A literal equation is one that has several letters or variables. Examples include the area of a circle \((A=\pi {r}^{2})\) and the formula for speed \((v=\cfrac{D}{t})\). In this section we solve literal equations in terms of one variable. To do this, we use the principles we have learnt about solving equations and apply them to rearranging literal equations. Solving literal equations is also known as changing the subject of the formula.

Keep the following in mind when solving literal equations:

We isolate the unknown variable by asking “what is it joined to?” and “how is it joined?” We then perform the opposite operation to both sides as a whole.

If the unknown variable is in two or more terms, then we take it out as a common factor.

If we have to take the square root of both sides, remember that there will be a positive and a negative answer.

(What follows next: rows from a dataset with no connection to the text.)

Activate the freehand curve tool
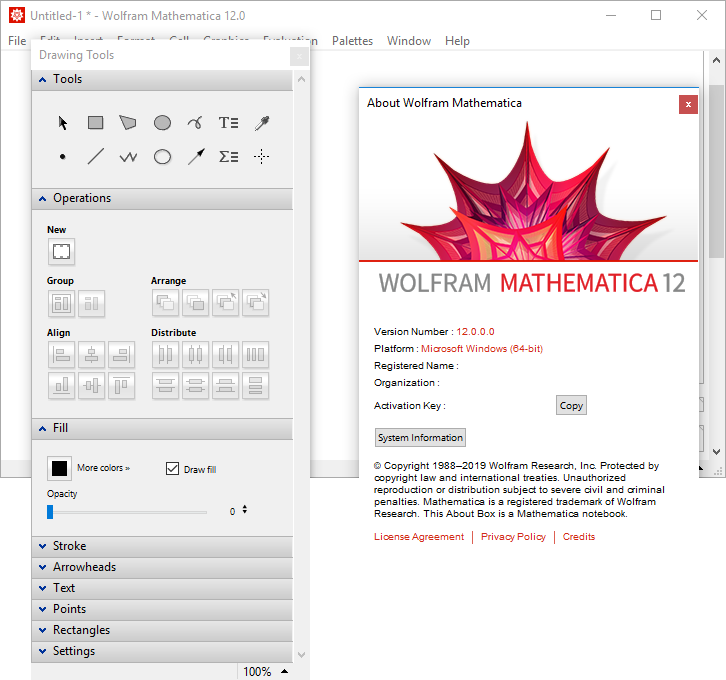Viewport: 726px width, 680px height. click(195, 123)
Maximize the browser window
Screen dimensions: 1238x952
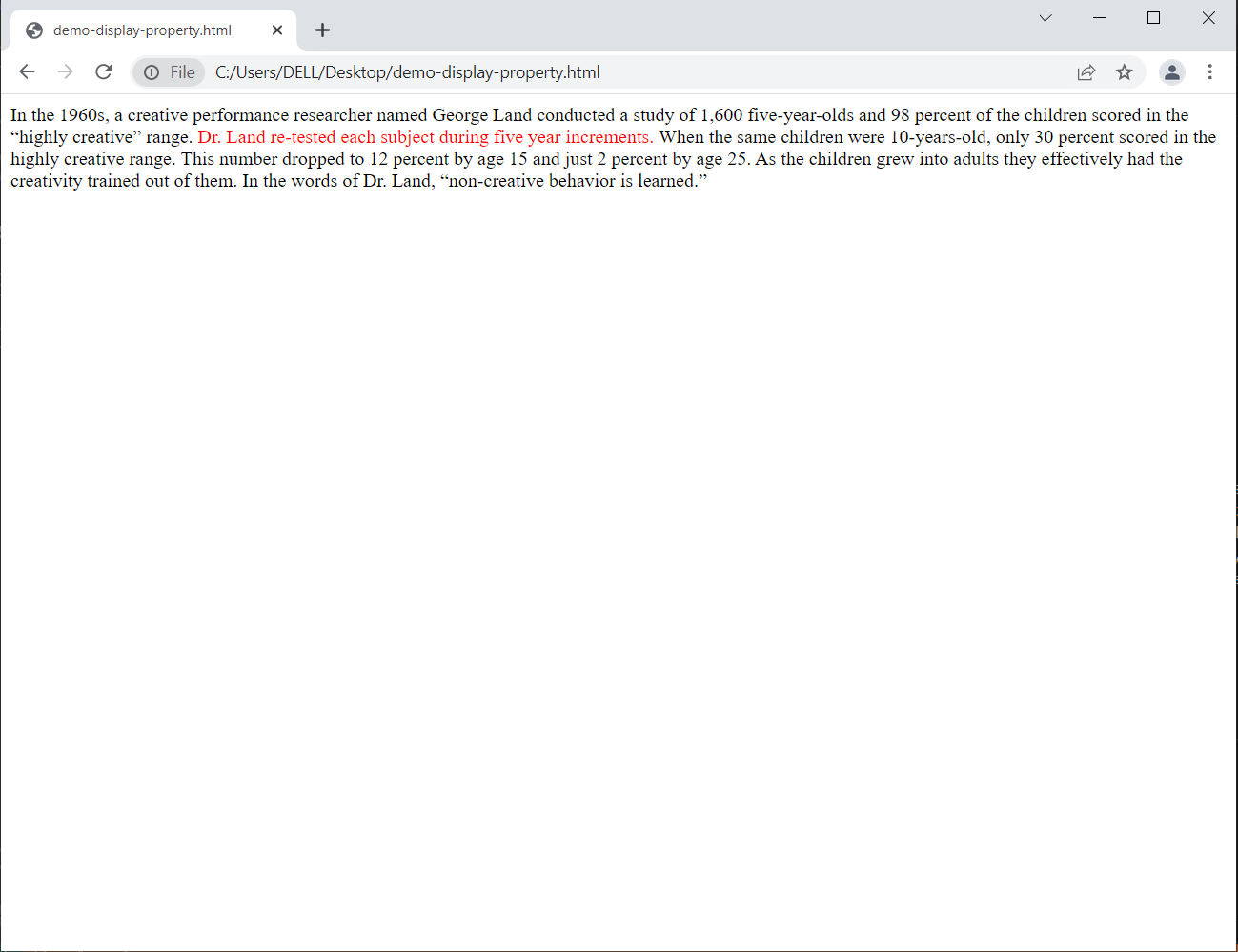1153,18
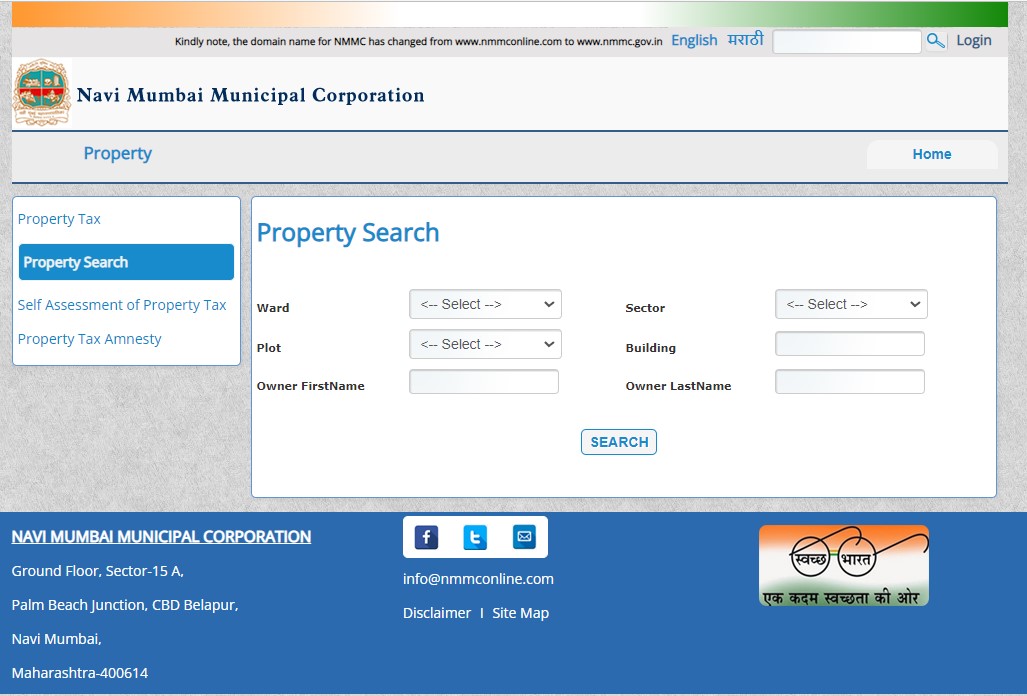This screenshot has width=1027, height=696.
Task: Click the magnifier search icon at top
Action: pyautogui.click(x=935, y=41)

If the unknown variable is in the denominator, we multiply both sides by the lowest common denominator (LCD) and then continue to solve.

The following video shows an example of solving literal equations.

## Example

### Question

The area of a triangle is \(A=\cfrac{1}{2}bh\). What is the height of the triangle in terms of the base and area?

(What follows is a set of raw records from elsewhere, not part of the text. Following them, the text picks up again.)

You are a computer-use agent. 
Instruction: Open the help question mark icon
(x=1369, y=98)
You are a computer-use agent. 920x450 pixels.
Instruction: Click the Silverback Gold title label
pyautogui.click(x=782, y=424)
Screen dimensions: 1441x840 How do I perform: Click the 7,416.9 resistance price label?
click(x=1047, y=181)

### Isolate the required variable

We are asked to isolate the height, so we must rearrange the equation with \(h\) on one side of the equals sign and the rest of the variables on the other.

\begin{align*} A & = \cfrac{1}{2}bh \\ 2A & = bh \\ \cfrac{2A}{b} & = h \end{align*}

### Write the final answer

The height of a triangle is given by: \(h = \dfrac{2A}{b}\)

## Example

### Question

Given the formula: \[h = R \times \cfrac{H}{R + {r}^{2}}\] make \(R\) the subject of the formula.

### Isolate the required variable

\begin{align*} h(R + {r}^{2}) & = R \times H \\ hR + h{r}^{2} & = HR \\ h{r}^{2} & = HR – hR \\ h{r}^{2} & = R(H – h) \\ \therefore R & = \cfrac{h{r}^{2}}{H – h} \end{align*}